Non questa guerra, questo orrore
le sirene, i battelli sul fiume pieni di feriti
gli sfollati, sfollata io nell’insignificante
coi miei miseri gomitoli di lana francesi
i loro inutili colori contro tutto il grigio,
tutta la miseria il dolore, la morte.
Dov’è? dov’è lo spirito? che venga!
che mi aiuti, mi salvi!
mi renda di nuovo necessaria la vita!
Mi alleggerisca l’anima ne sfrondi i rami
carichi di pena, venga in me come coloro
che vanno nella casa di un defunto
a raccoglierne gli abiti, gli oggetti
per una nuova distribuzione
di tutto ciò che va e viene tra la terra e il cielo.

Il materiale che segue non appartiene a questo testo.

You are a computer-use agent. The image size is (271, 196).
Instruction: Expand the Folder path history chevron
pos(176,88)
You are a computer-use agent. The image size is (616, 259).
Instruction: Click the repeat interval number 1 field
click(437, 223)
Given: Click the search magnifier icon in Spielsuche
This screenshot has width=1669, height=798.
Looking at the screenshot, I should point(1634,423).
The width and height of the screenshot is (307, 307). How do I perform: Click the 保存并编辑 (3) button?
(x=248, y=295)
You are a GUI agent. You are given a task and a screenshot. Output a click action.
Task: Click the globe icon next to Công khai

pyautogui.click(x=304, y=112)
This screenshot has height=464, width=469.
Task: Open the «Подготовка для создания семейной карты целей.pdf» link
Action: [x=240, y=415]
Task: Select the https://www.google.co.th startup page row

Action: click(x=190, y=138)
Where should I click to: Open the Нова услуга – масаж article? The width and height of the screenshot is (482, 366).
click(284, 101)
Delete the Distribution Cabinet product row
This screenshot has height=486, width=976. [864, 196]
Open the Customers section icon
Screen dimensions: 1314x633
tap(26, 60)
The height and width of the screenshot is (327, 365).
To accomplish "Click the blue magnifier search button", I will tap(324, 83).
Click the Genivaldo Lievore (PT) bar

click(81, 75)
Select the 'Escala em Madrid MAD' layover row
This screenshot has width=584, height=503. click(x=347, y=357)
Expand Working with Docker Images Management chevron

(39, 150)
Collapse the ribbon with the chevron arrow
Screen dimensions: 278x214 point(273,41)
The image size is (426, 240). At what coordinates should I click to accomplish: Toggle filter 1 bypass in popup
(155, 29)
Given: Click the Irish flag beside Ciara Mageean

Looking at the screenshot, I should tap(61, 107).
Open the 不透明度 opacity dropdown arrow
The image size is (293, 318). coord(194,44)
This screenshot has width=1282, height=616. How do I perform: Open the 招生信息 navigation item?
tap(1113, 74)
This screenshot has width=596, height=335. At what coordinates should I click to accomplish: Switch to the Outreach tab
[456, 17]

La frazione in exstenso di chi resta.
Angoscia è la mia sostanza
perché se il lamento non diventa poesia
l’accompagna fisso il pensiero della morte
che da tempo provo come un abito
ne prendo le misure, ne ritaglio il modello
sulla forma intransitiva del mio dolore
il senso precipuo del mio non abitare più
il bianco del foglio fatto minaccia
e segno di quanto sia grave
non avere terra alcuna, nessuna terra
in cui rimpatriare. Smarrita la fede
la vita è un soliloquio tra gli schiamazzi
della menzogna, tra gli sproloqui di mentecatti
senza riguardo per chi sta sulla soglia,
per chi agonizza nel dubbio
e la voleva ricca di bellezza
ridondante nel vuoto in cui risuona
il canto armonico del principio
e la faceva ubertosa nell’obbedienza
della mano all’udito.
Da lontano – il poeta prende la parola
le parole lo portano lontano…
qui all’altezza del mondo, presso l’alfabeto muto
che solo il corpo può dire senza mentire,
calo quel che resta di me dentro il piccolo pozzo nero
da cui l’occhio attingeva luce e fedeltà al compito
mentre ora trova solo ombra
ne traggo dunque un coraggio diverso
e passi diversi per la cometa ch’è ferma
su nessuna natività che qui tutto muore
che non c’è più famiglia né familiarità.
Non ci sono più pascoli per la mia anima,
per il mio destino ingombrante,
dove è trasalire di cellule a ciò che riconoscono
non per voce di sangue ma per tutto l’amore passato
che parla attraverso il tronco disossato
del mio corpo, la tessitura vescicolare
della lingua per la pace degli eserciti.
***
Ecco settembre scalpitare irrequieto
ne sento l’odore, ne vedo il volto sfocato
laggiù lungo i confini dei campi che ardono aridi
galleggiano sopra un mare calmo di luce e afa
e stanno come una fiera in agguato
che mi fa preda e si nutre della mia fame.
Eppure come una bambina
serro le labbra, non voglio più mangiare
questo tempo che non mi sfama
anzi, mi consuma, fa di me pasto.
Un tempo estraneo ed estranea io
dentro me stessa, che ho perso
lo sguardo capace di penetrare le cose,
di scucire le apparenze, cogliere l’essenza.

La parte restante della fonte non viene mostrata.